Consider seeing an allergist who can pinpoint the cause and help you find the best treatment. Don’t disregard getting immunotherapy treatment (allergy shots). According to the Asthma and Allergy Foundation of America (AAFA), shots help reduce hay fever symptoms in about 85% of people with allergic rhinitis. It can actually save you money over time on reduced prescription and over-the-counter medication costs. And, if you include the cost of missed gigs and opportunities, doing away with your allergies can actually save you a bundle.

To avoid allergens and reduce symptoms don’t touch your face and wash your hands often. Use HEPA filters in your vacuum and air conditioners in your car and home. Keep windows shut during the high pollen and mold seasons. Wash your bed linens and pillowcases in hot water and detergent to reduce allergens and use dust mite proof covers. Keep pets out of the bedroom to reduce pet dander allergens in your bedding.

Wear sunglasses and a wide-brimmed hat to reduce pollen getting into your eyes. Avoid exposure to other types of irritants like smoke. Avoiding certain foods may help. About one-third of seasonal allergy sufferers get the sniffles or sneeze when they eat certain raw or fresh foods such as apples, cherries, oranges, plums, almonds, and walnuts. This is because their immune system confuses the proteins of pollen with those of the foods.

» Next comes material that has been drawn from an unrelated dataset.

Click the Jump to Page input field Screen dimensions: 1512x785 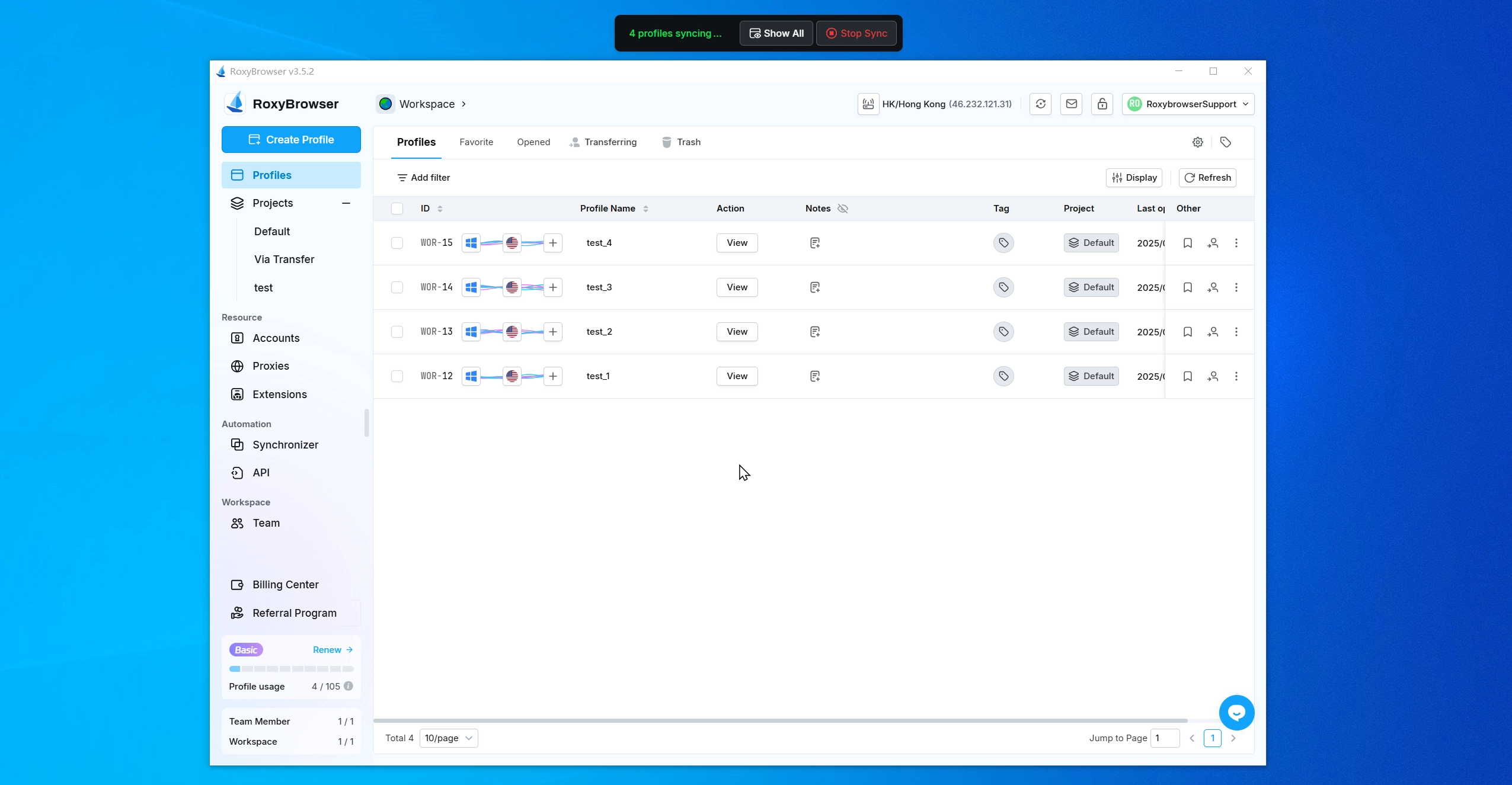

When traveling, check destination pollen counts before you go. Make sure you get a smoke-free, mold-free, pet-free hotel room. If traveling by vehicle, be sure its air filters have been recently replaced, and if possible, have the ventilation/air conditioning system cleaned. Pack needed quantities of medications, plus a backup supply in a separate location. Before leaving, check the extent and limitations of your medical insurance to make sure you will be covered.

For help finding an allergist visit the AAAAI (www.aaaai.org) or the American College of Allergy, Asthma, and Immunology (www.acaai.org) websites.